## Requirement
Go through the records and give each one again exactly.

[Records from a dataset]

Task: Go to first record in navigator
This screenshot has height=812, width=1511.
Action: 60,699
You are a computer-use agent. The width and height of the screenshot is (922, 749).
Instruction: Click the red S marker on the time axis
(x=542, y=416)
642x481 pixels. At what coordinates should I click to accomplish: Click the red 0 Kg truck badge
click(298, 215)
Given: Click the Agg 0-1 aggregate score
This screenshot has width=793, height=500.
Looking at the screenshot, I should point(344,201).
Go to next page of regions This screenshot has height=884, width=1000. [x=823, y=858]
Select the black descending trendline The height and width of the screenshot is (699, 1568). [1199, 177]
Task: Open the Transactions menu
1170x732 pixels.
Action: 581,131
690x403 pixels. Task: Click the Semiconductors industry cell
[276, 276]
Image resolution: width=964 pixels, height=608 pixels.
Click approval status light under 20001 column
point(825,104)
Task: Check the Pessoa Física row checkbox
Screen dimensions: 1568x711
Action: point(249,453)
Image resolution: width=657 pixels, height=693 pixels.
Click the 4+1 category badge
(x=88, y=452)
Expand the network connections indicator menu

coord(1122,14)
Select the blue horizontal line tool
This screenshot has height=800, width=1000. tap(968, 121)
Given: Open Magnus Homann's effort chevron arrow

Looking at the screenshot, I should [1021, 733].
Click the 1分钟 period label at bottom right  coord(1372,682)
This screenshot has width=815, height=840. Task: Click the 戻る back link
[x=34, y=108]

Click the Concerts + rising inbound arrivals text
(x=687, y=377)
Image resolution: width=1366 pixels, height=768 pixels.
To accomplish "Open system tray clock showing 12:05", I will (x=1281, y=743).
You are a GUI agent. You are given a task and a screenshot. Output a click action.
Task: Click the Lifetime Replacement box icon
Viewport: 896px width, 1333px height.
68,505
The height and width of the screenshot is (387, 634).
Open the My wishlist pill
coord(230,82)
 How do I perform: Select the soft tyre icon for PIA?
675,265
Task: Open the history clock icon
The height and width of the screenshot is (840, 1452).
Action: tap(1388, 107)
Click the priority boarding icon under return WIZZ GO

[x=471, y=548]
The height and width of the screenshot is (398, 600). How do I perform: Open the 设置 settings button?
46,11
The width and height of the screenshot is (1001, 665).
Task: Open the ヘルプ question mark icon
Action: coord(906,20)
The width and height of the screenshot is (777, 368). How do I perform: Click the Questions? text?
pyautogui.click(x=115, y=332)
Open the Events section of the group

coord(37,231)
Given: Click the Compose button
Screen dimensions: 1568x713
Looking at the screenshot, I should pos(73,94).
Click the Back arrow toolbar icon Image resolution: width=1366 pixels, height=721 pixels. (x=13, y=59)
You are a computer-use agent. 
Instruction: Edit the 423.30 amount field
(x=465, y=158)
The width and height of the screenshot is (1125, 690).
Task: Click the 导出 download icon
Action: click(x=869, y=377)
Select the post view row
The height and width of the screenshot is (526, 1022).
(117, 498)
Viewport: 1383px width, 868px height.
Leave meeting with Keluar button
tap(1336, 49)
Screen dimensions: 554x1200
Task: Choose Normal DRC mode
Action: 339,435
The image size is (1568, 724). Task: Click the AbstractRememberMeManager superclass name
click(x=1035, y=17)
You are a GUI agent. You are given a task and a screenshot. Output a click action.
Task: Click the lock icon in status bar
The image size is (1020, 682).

## Response area
Task: Go to first record in navigator
This screenshot has height=812, width=1511.
Action: 60,699
You are a computer-use agent. The width and height of the screenshot is (922, 749).
Instruction: Click the red S marker on the time axis
(x=542, y=416)
642x481 pixels. At what coordinates should I click to accomplish: Click the red 0 Kg truck badge
click(298, 215)
Given: Click the Agg 0-1 aggregate score
This screenshot has width=793, height=500.
Looking at the screenshot, I should point(344,201).
Go to next page of regions This screenshot has height=884, width=1000. [x=823, y=858]
Select the black descending trendline The height and width of the screenshot is (699, 1568). [1199, 177]
Task: Open the Transactions menu
1170x732 pixels.
Action: 581,131
690x403 pixels. Task: Click the Semiconductors industry cell
[276, 276]
Image resolution: width=964 pixels, height=608 pixels.
Click approval status light under 20001 column
point(825,104)
Task: Check the Pessoa Física row checkbox
Screen dimensions: 1568x711
Action: point(249,453)
Image resolution: width=657 pixels, height=693 pixels.
Click the 4+1 category badge
(x=88, y=452)
Expand the network connections indicator menu

coord(1122,14)
Select the blue horizontal line tool
This screenshot has height=800, width=1000. tap(968, 121)
Given: Open Magnus Homann's effort chevron arrow

Looking at the screenshot, I should [1021, 733].
Click the 1分钟 period label at bottom right  coord(1372,682)
This screenshot has width=815, height=840. Task: Click the 戻る back link
[x=34, y=108]

Click the Concerts + rising inbound arrivals text
(x=687, y=377)
Image resolution: width=1366 pixels, height=768 pixels.
To accomplish "Open system tray clock showing 12:05", I will (x=1281, y=743).
You are a GUI agent. You are given a task and a screenshot. Output a click action.
Task: Click the Lifetime Replacement box icon
Viewport: 896px width, 1333px height.
68,505
The height and width of the screenshot is (387, 634).
Open the My wishlist pill
coord(230,82)
 How do I perform: Select the soft tyre icon for PIA?
675,265
Task: Open the history clock icon
The height and width of the screenshot is (840, 1452).
Action: tap(1388, 107)
Click the priority boarding icon under return WIZZ GO

[x=471, y=548]
The height and width of the screenshot is (398, 600). How do I perform: Open the 设置 settings button?
46,11
The width and height of the screenshot is (1001, 665).
Task: Open the ヘルプ question mark icon
Action: coord(906,20)
The width and height of the screenshot is (777, 368). How do I perform: Click the Questions? text?
pyautogui.click(x=115, y=332)
Open the Events section of the group

coord(37,231)
Given: Click the Compose button
Screen dimensions: 1568x713
Looking at the screenshot, I should pos(73,94).
Click the Back arrow toolbar icon Image resolution: width=1366 pixels, height=721 pixels. (x=13, y=59)
You are a computer-use agent. 
Instruction: Edit the 423.30 amount field
(x=465, y=158)
The width and height of the screenshot is (1125, 690).
Task: Click the 导出 download icon
Action: click(x=869, y=377)
Select the post view row
The height and width of the screenshot is (526, 1022).
(117, 498)
Viewport: 1383px width, 868px height.
Leave meeting with Keluar button
tap(1336, 49)
Screen dimensions: 554x1200
Task: Choose Normal DRC mode
Action: 339,435
The image size is (1568, 724). Task: Click the AbstractRememberMeManager superclass name
click(x=1035, y=17)
You are a GUI agent. You are given a task and a screenshot. Output a click action.
Task: Click the lock icon in status bar
The image size is (1020, 682).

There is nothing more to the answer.